W.H.O. Records 15 Attacks on Sudan Health Facilities, Workers in 2 Months

Unidentified persons have allegedly perpetrated 15 attacks on Sudanese healthcare facilities and workers since November 2021, U.N. News reported on Wednesday, adding that the World Health Organization (W.H.O.) had confirmed 11 of the 15 alleged attacks so far.

“Most of these attacks were committed against health care workers in the form of physical assault, obstruction, violent searches, and related psychological threats and intimidation,” Dr. Ahmed Al-Mandhari, director of the W.H.O.’s Eastern Mediterranean Region, said in a statement issued on January 11.

“At least two of the confirmed incidents involved raids and incursions by military personnel on [healthcare] facilities,” according to U.N. News.

“There have also been reports of arrest of patients and health care workers, as well as injury, detention and forced search of health personnel,” Al-Mandhari’s statement detailed on Tuesday. “These incidents resulted in the suspension of emergency services in some health facilities, as well as patients and medical personnel fleeing without completing medical treatment.”

The W.H.O. representative said his agency was “also aware of the interception of ambulances, medical personnel and patients during their attempts to seek safety.”

The Associated Press

Nyayiar Kuol holds her severely malnourished 1-year-old daughter Chuoder Wal in a hospital run by Medicines Sans Frontieres (Doctors Without Borders) in Old Fangak in Jonglei state, South Sudan Tuesday, Dec. 28, 2021. (AP Photo/Sam Mednick)

The W.H.O. did not disclose if Sudan government officials had identified suspects or motives in either the confirmed or alleged attacks on health-related institutions over the past two months. The organization said it began using a “surveillance and reporting system for attacks on health facilities and personnel in Sudan” in 2019.

The latest spate of harassment represents the highest rate of attacks on health buildings, vehicles, and personnel recorded in Sudan through the U.N. reporting system since its 2019 launch.
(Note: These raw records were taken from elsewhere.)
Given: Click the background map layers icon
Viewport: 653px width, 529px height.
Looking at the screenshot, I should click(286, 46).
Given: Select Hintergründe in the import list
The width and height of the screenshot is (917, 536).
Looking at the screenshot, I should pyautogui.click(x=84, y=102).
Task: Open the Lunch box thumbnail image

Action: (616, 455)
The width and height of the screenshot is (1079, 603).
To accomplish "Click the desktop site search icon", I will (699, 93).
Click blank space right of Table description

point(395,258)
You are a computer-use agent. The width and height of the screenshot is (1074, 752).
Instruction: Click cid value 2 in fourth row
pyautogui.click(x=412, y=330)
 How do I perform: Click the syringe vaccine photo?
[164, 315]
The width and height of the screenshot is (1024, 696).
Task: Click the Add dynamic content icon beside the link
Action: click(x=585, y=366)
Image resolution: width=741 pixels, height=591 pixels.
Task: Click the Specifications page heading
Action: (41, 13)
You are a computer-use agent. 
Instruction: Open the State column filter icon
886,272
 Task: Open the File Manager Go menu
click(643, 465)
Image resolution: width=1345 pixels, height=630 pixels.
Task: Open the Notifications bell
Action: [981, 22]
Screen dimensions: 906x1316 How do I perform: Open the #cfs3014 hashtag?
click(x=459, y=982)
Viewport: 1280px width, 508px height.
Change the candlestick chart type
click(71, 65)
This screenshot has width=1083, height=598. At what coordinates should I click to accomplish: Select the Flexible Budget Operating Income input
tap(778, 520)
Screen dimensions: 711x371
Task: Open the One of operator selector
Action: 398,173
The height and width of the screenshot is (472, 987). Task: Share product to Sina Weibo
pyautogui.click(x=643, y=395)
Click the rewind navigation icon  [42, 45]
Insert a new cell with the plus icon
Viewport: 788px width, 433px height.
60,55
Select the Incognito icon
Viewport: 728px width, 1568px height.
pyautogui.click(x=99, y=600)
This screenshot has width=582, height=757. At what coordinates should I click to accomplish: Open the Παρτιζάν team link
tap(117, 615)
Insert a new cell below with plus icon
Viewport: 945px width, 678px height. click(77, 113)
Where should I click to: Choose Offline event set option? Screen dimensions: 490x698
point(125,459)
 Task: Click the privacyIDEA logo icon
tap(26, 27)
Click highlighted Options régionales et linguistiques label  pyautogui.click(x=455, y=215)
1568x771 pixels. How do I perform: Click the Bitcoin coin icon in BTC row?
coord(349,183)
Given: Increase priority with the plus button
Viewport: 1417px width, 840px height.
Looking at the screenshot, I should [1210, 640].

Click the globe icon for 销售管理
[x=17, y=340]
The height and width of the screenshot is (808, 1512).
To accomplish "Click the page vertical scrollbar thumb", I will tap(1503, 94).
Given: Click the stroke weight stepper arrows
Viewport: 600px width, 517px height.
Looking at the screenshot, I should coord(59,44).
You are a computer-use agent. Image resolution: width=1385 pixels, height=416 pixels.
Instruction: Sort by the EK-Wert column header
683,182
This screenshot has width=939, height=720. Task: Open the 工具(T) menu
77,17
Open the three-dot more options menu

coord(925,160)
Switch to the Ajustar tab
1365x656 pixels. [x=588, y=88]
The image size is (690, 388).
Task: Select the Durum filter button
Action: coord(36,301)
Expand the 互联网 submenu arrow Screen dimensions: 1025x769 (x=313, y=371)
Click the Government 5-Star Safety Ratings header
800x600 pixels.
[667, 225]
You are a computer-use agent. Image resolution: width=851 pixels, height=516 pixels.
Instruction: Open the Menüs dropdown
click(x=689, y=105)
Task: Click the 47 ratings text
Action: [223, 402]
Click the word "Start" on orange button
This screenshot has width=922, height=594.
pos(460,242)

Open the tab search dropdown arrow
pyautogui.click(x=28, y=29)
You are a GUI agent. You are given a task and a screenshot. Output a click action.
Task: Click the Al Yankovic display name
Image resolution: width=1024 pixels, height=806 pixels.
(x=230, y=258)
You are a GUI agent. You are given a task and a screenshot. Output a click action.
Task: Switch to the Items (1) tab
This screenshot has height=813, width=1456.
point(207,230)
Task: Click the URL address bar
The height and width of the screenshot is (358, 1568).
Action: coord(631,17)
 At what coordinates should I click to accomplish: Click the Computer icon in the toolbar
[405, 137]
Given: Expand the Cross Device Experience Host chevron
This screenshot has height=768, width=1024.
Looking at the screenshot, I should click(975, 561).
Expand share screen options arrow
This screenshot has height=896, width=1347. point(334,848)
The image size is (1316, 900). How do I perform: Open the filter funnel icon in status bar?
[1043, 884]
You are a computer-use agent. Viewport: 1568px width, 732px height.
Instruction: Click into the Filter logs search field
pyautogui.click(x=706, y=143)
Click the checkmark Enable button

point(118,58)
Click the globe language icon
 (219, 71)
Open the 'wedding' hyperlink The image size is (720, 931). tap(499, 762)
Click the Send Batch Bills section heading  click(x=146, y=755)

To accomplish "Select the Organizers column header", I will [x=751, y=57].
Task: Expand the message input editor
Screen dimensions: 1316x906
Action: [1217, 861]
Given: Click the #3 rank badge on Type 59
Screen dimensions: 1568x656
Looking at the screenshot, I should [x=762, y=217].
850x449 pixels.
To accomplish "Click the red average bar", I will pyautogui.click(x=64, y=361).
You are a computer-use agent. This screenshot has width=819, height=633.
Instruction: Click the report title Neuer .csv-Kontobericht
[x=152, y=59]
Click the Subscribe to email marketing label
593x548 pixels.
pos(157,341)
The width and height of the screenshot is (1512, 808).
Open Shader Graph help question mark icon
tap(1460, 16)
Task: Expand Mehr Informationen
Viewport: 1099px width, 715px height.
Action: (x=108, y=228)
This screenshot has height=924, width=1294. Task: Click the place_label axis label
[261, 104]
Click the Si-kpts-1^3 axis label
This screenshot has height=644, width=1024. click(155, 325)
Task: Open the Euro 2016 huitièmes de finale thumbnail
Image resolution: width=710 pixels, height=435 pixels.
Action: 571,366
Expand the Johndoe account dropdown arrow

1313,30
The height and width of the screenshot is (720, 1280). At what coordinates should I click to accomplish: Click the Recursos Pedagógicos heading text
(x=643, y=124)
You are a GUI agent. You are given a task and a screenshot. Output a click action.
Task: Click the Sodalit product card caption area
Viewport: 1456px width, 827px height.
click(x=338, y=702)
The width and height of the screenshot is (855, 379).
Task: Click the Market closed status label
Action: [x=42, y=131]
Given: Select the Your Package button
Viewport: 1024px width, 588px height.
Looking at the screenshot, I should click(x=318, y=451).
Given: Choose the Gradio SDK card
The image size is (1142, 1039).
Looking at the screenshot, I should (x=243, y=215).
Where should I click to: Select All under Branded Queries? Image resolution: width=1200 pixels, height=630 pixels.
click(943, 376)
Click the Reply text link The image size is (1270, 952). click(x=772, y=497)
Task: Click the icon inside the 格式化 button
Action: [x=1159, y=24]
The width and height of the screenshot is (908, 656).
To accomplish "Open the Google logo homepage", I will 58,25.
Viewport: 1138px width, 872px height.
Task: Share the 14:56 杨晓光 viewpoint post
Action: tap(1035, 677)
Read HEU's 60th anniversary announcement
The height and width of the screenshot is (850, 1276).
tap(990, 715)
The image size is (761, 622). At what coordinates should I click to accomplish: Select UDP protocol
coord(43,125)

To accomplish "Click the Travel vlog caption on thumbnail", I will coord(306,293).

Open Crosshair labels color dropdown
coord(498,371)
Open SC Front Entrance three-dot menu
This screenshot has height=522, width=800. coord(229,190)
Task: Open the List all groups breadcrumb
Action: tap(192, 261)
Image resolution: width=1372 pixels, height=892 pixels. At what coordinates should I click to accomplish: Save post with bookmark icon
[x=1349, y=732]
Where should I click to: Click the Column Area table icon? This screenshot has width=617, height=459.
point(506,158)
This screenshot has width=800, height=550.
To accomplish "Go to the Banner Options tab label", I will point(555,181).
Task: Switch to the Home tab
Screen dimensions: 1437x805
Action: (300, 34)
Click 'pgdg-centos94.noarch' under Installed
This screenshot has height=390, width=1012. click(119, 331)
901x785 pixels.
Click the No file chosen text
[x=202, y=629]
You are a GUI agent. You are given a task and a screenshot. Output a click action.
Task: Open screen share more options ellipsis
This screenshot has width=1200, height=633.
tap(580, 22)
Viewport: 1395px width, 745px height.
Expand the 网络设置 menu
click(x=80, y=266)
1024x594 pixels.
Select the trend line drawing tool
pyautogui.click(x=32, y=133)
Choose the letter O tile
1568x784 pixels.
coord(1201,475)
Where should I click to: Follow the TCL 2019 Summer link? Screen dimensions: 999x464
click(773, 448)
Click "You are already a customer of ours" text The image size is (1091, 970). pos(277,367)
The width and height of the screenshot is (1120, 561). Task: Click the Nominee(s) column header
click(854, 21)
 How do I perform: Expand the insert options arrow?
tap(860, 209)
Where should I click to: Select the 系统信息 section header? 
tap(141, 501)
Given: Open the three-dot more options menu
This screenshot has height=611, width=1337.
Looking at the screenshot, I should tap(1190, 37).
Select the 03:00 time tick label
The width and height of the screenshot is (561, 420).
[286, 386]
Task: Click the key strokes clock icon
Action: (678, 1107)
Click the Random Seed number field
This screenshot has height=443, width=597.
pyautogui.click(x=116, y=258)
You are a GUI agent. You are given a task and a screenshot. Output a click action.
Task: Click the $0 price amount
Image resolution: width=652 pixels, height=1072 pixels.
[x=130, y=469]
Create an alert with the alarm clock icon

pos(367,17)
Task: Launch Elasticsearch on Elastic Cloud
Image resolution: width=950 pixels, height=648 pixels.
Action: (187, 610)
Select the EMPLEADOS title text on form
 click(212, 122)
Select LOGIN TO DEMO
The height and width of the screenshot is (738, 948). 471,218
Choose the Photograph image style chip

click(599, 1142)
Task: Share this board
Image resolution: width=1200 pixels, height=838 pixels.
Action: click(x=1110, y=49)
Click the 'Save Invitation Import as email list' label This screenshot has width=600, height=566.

Sudan is currently undergoing intense political turmoil that has sparked civil unrest. The conditions may have contributed to the recent spike in healthcare-related violence, some of which has been documented in Khartoum, the Sudanese national capital and seat of government.

Sudan is an official member state of the W.H.O.’s Eastern Mediterranean Region. The country shares its northern border with the Mediterranean nation of Egypt and its eastern border with the Red Sea, which is connected to the Mediterranean Sea via Egypt’s Suez Canal.

The W.H.O. funds a large proportion of Sudan’s public healthcare system, including its facilities and workers, through its position as the U.N.’s international public health body. The organization published a report in May 2017 detailing the extent of its healthcare presence in Sudan, which included “the construction and equipment of 92 new family health care centres and 176 family health units.”

The global public health agency oversaw “the training of over 800 community health workers” in Sudan at the time “with an additional 1000 people undergoing basic community health training … across the [nation’s] 18 states.”

The W.H.O. said it was training roughly “6000 community midwives” to assist with childbirths along with “215 assistant health visitors.” The agency presumably trained the midwives and “health visitors” to pay home visits to people in rural or low-income settings with limited or no means of traveling to traditional health clinics for medical care.

“In addition, an estimated 1400 medical assistants are now enrolled in basic training,” the W.H.O. reported at the time.